第86話 面接



 ヨミが面接に指定した場所に向かっていた。指定した場所はヨミが初めてドルマをテイムした、大きな洋館である。

 あそこなら、今のプレイヤー達にとっては得がない狩場になっていて、ここに来るプレイヤーは珍しい。だから、PKギルドの面接をするのに相応しい場所と言える。

 さっき、リーから連絡が来ていて、もう着いているようだ。


「うひっ、普通のプレイヤーみたいだけど、どんな人なのかしらね」


 ヨミは仮面を被り、奥の部屋に向かう。モンスターはレベルの差が開きすぎて、向こうがこっちを見つけることは出来ず素通りになっている。驚かせる為に静かに扉を開け、『無音・断』のスキルで扉が開いた音は消えていた。


 角に人影があるわね。……ん、何か話している?







「まだ来ないの?」

「そろそろ来る筈だから、待ってくれ……頼むから変なことは言わないでくれよ? 僕にとっては上司になるんだから」

「もう、PKギルドに入ったと聞いて大丈夫なのかと心配はするわよ! しかも、レッドがいると言うし……」

「大丈夫だって! ギルド長は他人には容赦しないけど、仲間には優しいよ?」

「他人って、戦えないNPCも殺しているんでしょ?」

「あぁもう、そうだけど……」

「だから、私は会って見極めたいのよ」


 リーの友達はリーが心配で、どんなギルドなのか見極める為に入りたいと言った。もし、友人を預けられそうにないなら無理矢理にでもそのギルドから引き離すつもりでここへ来ている訳だ。


「ふぅん、この子がギルドに入りたいと言った……」

「ふぎゃぁっ!?」


 真っ暗で会話に夢中になっていたので、ヨミがリーとその友達の背後に回ることが出来た。こっちを振り向いたその友達はパクパクと言葉にならないでいた。


「な、なぁ」

「うひっ、初めまして。私がPKギルドのーーーー」


 自己紹介をしようとした時、顔が良く見えるようになると言葉が止まった。






「…………メルナ?」

「な、何故、私の名前を……リーに?」

「い、いや、名前はまだ言ってなかったが……」

「……こんなこともあるんだ。意外と人の繋がりは狭いんだね。何故、名前を知っているかって? それはーー」


 ヨミは仮面を外し、認識が出来るように戻すと悪戯が成功したような表情を浮かべていた。





「フレンドなんだから」

「なぁっ!? よ、ヨミちゃんーーーー!?」


 メルナは目の前にいる人を知っている。何故なら、ヨミが着ているお嬢様の服を作ったのはメルナ本人なのだから。
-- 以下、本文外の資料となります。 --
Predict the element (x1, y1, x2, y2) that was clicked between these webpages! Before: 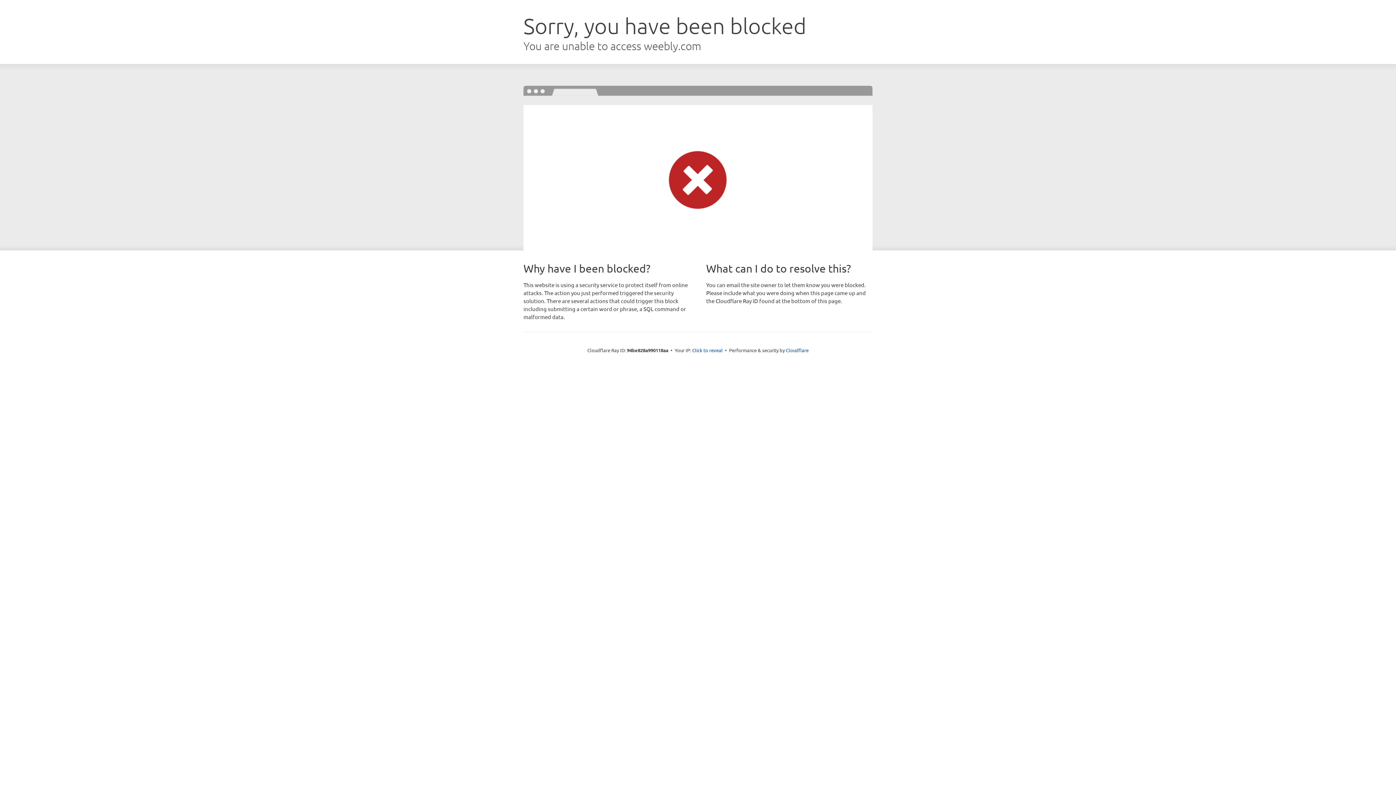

 ヨミがここに来ていて、怪しげな仮面を被って来たことから、ギルド長が誰なのかメルナは気付いた。


「よ、ヨミちゃんがPKギルドのギルド長?」

「そうよ。まさか、リーの友達がメルナだと思わなかったわ」

「知り合いになっていたのか? しかし……正体を現しても良かったのか?」

「まぁ、知らない人じゃないし、この服を作ってくれたのがこのメルナよ。メルナなら裁縫師として、ギルドに入れても構わないと思っているわ」


 面接は数秒で終わり、あっさりとギルドへの入隊を認めると言うヨミ。だが、それを止める者がいた。メルナだ。


「ま、待って。まさか、君がギルド長だと思わなかったわ……。聞きたいことがあるけど、答えてくれるかしら?」

「ん、何かしら?」

「……ヨミちゃんはレッドなの?」

「そうよ。それで?」


 メルナが聞きたいのはそんなことではないとわかっていたので、聞き返す。


「なんで、PKをしようと思ったの? ヨミちゃんがあの仮面ちゃんなら強いし、普通にやっても上位プレイヤーになれた筈よ」

「それが聞きたいこと?」

「えぇ……」


 ここは感情のままに話してもいいが、それは全てが正しい答えでもないから悩んだ。


「うーん、ストレス発散と言う理由もあるけど、大部分は言ってもいいかは私では判断出来ないわ。仲間と相談するから待ってくれる?」

「ストレス発散って……」

「ん、んん? 仲間って、最初からいた3人の?」

「えぇ、ジュンが発端でね。待ってて」


 運営が関わっていることを話してもいいか判断出来なかったから、近しいジュンに聞いてみる。









 ジュンと通話して、結果は……メルナをギルドホームへ招待して、皆が集まっている所にジュンが説明することになった。